Fig. 2.
Binding of protein variants to immobilized phospholipid evaluated using BIAcore.
The various protein C variants were infused at a flow rate of 30 μL/min over 2 different phopholipid membranes, one being 100% PC, the other being PS/PC, 20:80, wt/wt. The signals (resonance units [RU]) obtained from PC membranes were subtracted from the PS/PC-derived signals to obtain the specific binding to PS/PC membranes. (A) The 5 different protein C variants were injected at a concentration of 0.25 μM (arrows at left).
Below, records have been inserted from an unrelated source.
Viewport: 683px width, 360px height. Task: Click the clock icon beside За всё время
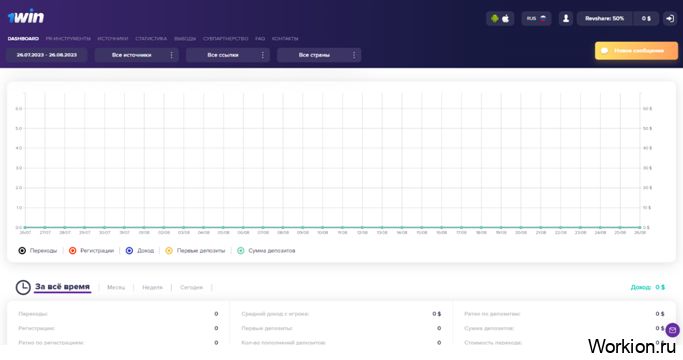pyautogui.click(x=23, y=287)
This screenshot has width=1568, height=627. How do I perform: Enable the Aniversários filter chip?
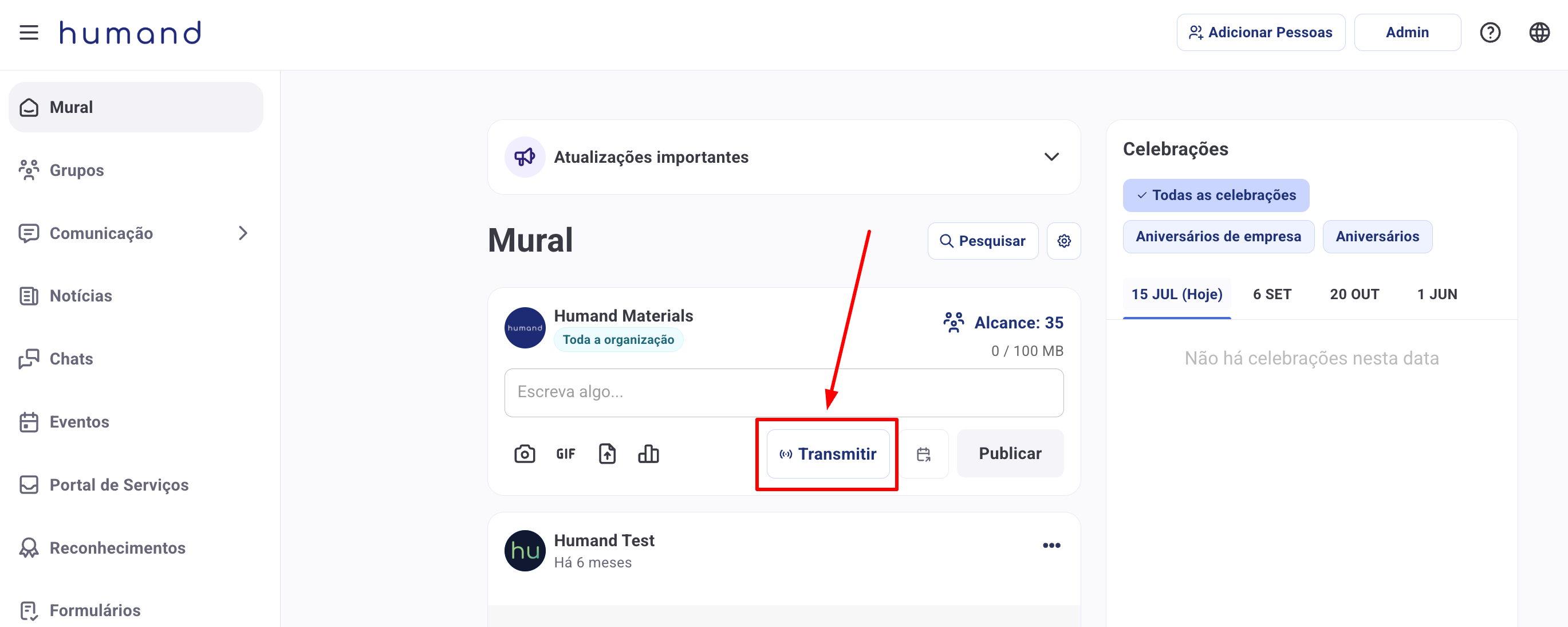pyautogui.click(x=1377, y=237)
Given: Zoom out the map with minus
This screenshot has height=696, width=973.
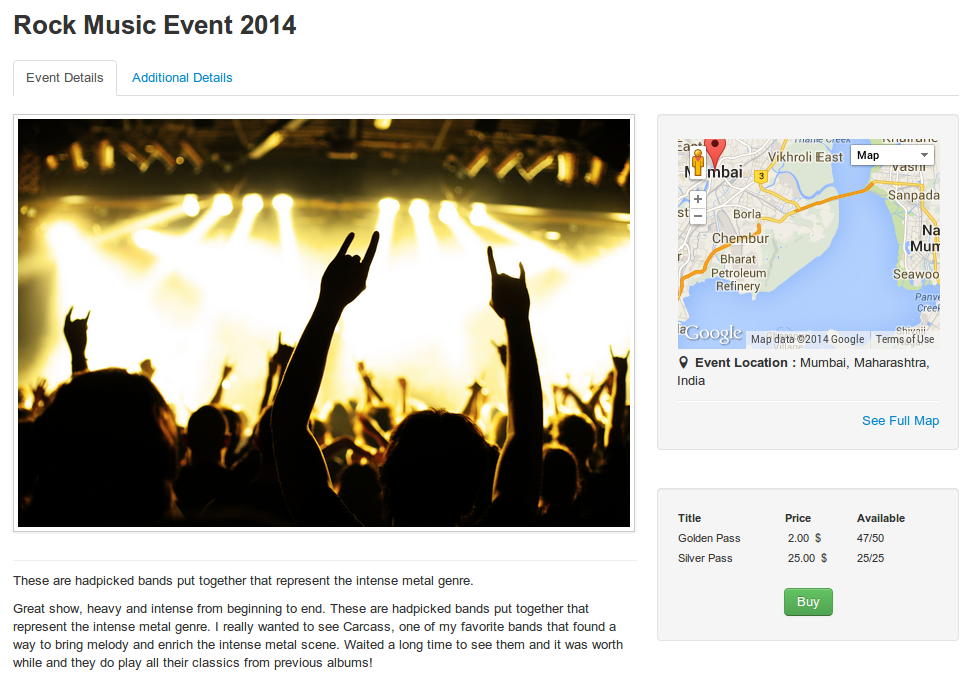Looking at the screenshot, I should (x=698, y=216).
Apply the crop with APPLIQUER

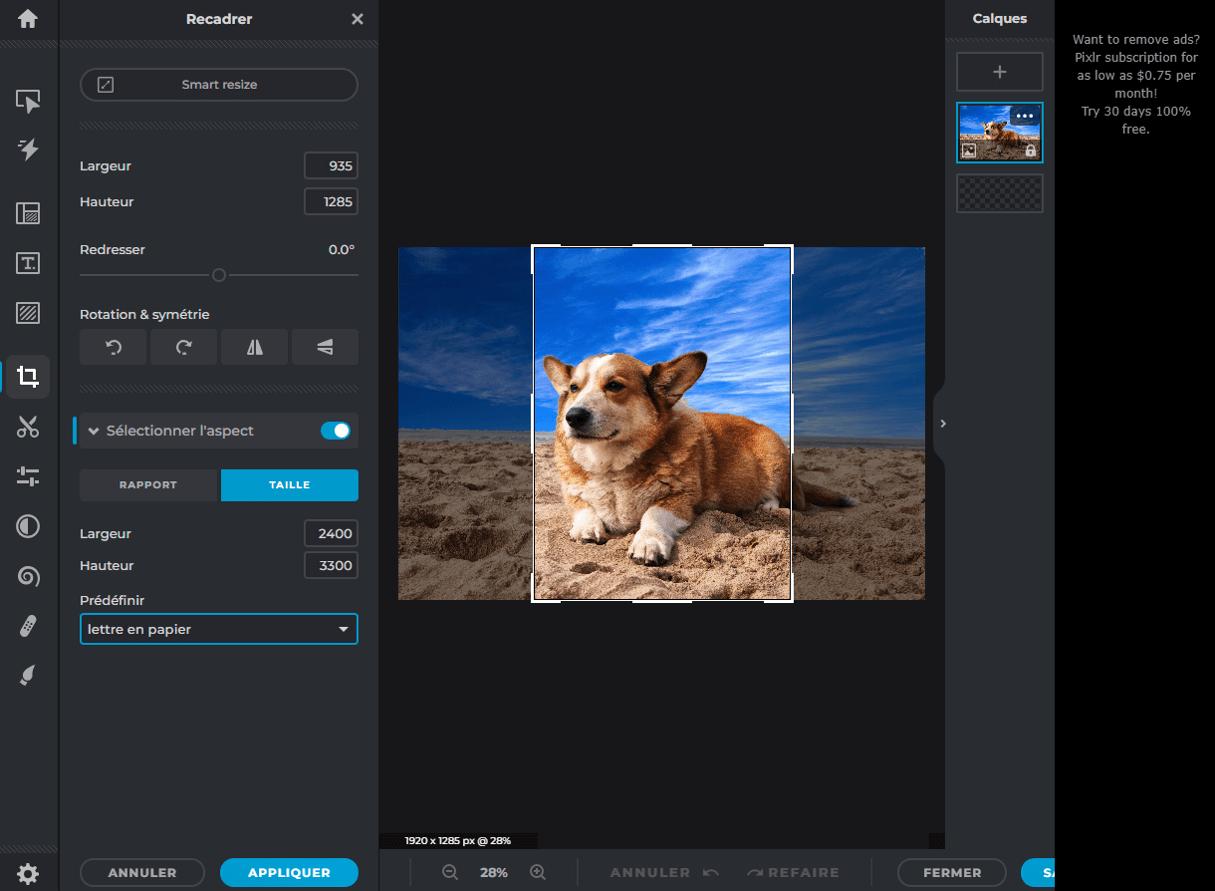[x=289, y=872]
After approximately 90 seconds, the protein solution was replaced with buffer (arrows at right) and the dissociation was followed. (B) WT protein C (upper panel) and QGNSEDY protein C (lower panel) were infused at the 3 indicated concentrations, and association and dissociation followed over time. (C) Increasing concentrations of WT protein C or QGNSEDY protein C were infused until a stable level was obtained, when association and dissociation is at equilibrium. The RU obtained at equilibrium was plotted against the protein C concentration, and the curves were used to calculate the Kd's. (D) Membrane binding was determined with light scatter intensity. M2 is the molecular weight of the protein-membrane complex, and M1 is that of the vesicles alone. The concentration of phospholipid was 5 μg/mL, and the protein C concentrations were varied from 0 to 1 μM, yielding protein/phospholipid (P/PL) ratios up to 16. QGNSEDY, (▴); SEDY, (▵); QGN, (■); WT protein C, (●). The means of 2 to 3 different experiments are shown with error bars representing ± SD.